The 12 surviving Russian ships were pursued and encircled by Japanese torpedo ships. The Russian ships surrendered. Of the 52 ships in the Russian fleet only three made it to Vladivostok. More than 10,000 Russians were injured or captured and 4,830 were killed. By contrast the Japanese only lost three small torpedo ships, and 1,000 Japanese sailors were wounded and 117 were killed.

Togo was heralded as the great hero of the Russo-Japanese war. He was honored not only in Japan but around the globe. In the Netherlands and Finland there are beers named after him. In Istanbul you can find Togo Avenue. One of his greatest admirers was Adm. Chester Nimitz, commander of the U.S. Pacific fleet in World War II. Nimitz attended Togo's funeral, donated royalties from a book to a Togo shrine.


End of the Russo-Japanese War

Russia surrendered and signed a peace treaty on September 5, 1905 in Portsmouth, New Hampshire in the United States. The Japanese asked U.S. president Teddy Roosevelt to mediate the settlement. Roosevelt won the Nobel Peace Prize for his efforts to get the two nations to sign the treaty. This was the first Nobel prize to go to an American.

The peace agreement was largely seen as a compromise and in the eyes of the Japanese a capitalization. Even though Japan’s victory at sea was decisive its army could not prevail over the Russian army on land. Even after the war was over the armies of the two nations faced down each other in Manchuria and it often seemed there was a risk that a new conflict would erupt any time.
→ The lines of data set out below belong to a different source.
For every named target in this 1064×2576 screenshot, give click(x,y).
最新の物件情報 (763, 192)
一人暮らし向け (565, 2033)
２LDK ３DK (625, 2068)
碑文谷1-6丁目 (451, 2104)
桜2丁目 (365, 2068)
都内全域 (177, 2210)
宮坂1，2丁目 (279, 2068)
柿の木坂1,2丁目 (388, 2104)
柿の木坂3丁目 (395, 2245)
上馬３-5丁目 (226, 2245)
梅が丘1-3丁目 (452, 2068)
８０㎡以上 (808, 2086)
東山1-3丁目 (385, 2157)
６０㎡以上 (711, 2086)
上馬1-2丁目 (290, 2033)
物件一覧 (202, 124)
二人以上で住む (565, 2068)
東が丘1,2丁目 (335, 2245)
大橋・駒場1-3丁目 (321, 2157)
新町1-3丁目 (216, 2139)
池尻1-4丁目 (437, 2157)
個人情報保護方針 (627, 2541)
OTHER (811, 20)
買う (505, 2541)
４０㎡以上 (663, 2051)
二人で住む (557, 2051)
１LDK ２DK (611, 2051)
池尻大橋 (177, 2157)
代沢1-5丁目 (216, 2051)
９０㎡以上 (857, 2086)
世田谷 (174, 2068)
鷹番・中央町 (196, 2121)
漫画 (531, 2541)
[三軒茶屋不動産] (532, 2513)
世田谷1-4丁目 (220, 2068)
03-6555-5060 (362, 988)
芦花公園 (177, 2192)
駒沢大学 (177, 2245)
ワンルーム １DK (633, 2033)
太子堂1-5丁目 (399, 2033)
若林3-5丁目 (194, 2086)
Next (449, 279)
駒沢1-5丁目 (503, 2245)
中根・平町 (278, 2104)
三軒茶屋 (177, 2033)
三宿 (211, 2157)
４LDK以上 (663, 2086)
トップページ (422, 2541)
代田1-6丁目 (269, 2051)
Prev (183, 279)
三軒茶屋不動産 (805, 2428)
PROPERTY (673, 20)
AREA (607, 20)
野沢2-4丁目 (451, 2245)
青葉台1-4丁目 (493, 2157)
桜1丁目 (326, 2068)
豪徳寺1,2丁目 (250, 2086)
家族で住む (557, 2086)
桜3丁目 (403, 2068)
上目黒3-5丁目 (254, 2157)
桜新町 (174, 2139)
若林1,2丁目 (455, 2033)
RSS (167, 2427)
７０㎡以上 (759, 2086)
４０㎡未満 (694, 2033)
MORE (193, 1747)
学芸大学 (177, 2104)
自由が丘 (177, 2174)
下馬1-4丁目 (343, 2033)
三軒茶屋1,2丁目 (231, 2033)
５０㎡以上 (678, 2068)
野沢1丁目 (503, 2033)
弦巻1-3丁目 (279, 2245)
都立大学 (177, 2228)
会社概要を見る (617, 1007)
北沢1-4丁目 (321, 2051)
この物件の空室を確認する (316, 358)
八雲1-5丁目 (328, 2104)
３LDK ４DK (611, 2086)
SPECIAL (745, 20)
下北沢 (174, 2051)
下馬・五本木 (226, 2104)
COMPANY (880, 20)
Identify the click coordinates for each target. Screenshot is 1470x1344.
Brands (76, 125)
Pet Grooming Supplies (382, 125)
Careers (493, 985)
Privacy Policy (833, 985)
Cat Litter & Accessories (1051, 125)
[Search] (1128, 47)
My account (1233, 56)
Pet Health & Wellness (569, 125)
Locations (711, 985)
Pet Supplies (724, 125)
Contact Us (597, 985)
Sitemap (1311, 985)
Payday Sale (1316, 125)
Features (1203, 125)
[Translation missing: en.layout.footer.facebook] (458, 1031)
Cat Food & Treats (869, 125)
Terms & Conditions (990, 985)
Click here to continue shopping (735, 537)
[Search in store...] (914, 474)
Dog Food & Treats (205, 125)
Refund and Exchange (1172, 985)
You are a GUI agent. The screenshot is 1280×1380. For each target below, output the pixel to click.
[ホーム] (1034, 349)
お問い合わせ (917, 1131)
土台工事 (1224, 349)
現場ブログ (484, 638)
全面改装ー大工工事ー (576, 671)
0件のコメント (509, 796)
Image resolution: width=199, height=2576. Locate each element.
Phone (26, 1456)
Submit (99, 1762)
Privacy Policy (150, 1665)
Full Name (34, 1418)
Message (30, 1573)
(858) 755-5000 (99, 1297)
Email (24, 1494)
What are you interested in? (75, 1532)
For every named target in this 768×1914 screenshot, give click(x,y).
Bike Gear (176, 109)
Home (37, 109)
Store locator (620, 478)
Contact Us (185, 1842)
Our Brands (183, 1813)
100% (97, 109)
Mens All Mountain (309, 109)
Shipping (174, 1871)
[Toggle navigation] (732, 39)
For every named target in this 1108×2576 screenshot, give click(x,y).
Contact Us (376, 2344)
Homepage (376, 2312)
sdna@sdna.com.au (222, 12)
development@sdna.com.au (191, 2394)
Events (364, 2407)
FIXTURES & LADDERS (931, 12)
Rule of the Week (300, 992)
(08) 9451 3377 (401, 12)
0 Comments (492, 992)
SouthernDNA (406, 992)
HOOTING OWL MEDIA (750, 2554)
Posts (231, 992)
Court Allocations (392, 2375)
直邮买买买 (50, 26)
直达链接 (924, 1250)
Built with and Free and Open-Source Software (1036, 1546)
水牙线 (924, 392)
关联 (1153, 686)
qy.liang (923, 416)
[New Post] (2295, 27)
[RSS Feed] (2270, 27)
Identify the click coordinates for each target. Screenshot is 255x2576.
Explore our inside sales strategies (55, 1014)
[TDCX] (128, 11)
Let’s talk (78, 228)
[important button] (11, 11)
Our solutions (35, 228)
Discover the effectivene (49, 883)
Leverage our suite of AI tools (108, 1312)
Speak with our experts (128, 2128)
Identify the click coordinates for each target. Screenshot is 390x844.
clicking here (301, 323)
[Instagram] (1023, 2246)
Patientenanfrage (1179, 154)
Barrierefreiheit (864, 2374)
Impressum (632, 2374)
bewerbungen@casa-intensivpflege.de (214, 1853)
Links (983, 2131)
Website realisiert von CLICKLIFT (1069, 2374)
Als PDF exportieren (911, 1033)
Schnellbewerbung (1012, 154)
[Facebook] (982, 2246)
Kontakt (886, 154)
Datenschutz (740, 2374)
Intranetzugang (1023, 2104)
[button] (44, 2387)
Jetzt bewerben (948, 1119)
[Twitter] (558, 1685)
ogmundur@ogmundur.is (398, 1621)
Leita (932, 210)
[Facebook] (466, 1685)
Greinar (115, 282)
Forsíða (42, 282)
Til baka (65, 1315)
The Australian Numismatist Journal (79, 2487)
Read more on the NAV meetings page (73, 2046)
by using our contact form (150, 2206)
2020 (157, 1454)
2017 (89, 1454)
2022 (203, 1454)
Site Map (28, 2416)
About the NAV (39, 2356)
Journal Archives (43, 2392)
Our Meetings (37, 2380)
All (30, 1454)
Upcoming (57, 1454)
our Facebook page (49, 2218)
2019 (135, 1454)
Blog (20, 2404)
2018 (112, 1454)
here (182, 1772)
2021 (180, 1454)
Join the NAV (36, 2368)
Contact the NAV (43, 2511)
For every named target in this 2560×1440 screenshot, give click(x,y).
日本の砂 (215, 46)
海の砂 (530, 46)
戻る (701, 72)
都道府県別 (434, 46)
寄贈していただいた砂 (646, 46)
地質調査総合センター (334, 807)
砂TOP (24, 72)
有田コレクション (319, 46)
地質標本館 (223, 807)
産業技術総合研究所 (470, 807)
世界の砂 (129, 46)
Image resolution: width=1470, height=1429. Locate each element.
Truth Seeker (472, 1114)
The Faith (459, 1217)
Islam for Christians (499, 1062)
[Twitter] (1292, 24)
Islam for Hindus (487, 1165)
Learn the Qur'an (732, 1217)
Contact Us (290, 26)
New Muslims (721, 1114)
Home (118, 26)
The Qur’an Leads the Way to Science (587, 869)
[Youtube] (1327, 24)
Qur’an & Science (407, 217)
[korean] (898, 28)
Treaty of Portsmouth meeting

Russian war bonds sold well. Japanese ones did not. Among those who bought large amounts of Japanese one was Lehman Brothers brokerage.


Results and Impact of the Wars with China and Russia


As a result of the war Russia was forced to cede Port Arthur and the Liaotung Peninsula and southern half of Sakhalin Island to Japan, to evacuate Manchuria, to recognize Korea as a Japanese protectorate and grant Japanese fishing rights north of Vladivostok. Russia obtained a lease for the southern tip of the Liaotung peninsula, where Port Arthur (present-day Lushan and Dalien) are located. The Japanese kept troops on the Liaotung Peninsula and used it as a foothold into Manchuria. Germany, France and Russia objected to Japan's claims in China.

To many outsiders the outcome was seen more as a Russian defeat than a Japanese victory. It was seen as sign of Russian weakness, which paved the way for the Russian Revolution and events in World War I. The shortness and the decisiveness of the war gave Japanese confidence and did not deplete its resources to a degree that would have made the Japanese think twice about entering conflicts in the future.

The Russo-Japanese War was the first major war of the 20th century. The use of barbed wire, trenches and land mines gave a hint of things to come in World War I. There were also major anti-war protests. The Bloody Sunday incident in which Russian demonstrators were killed in January 1905 made it difficult for Russia to continue the war against Japan. In Tokyo, people rioted to protest the signing of the Treaty of Portsmouth and size of the compensation paid to Russia. Even before the Russo-Japanese War, an astute Polish banker named Jan Block predicted future wars would be long wars of attrition that would kill many people and destroy economies. He warned Russia in particular to be careful because such a war could lead to an overthrow of the government by revolution.

The Russo-Japanese was perhaps the first war in which radio communications played a major role in the outcome of the conflict, The Japanese received radio reports of the state of the Russian Baltic fleet before it arrived in Japanese waters. It also marked the beginning of the involvement of the United States in international affair as it took a major role in the peace settlement.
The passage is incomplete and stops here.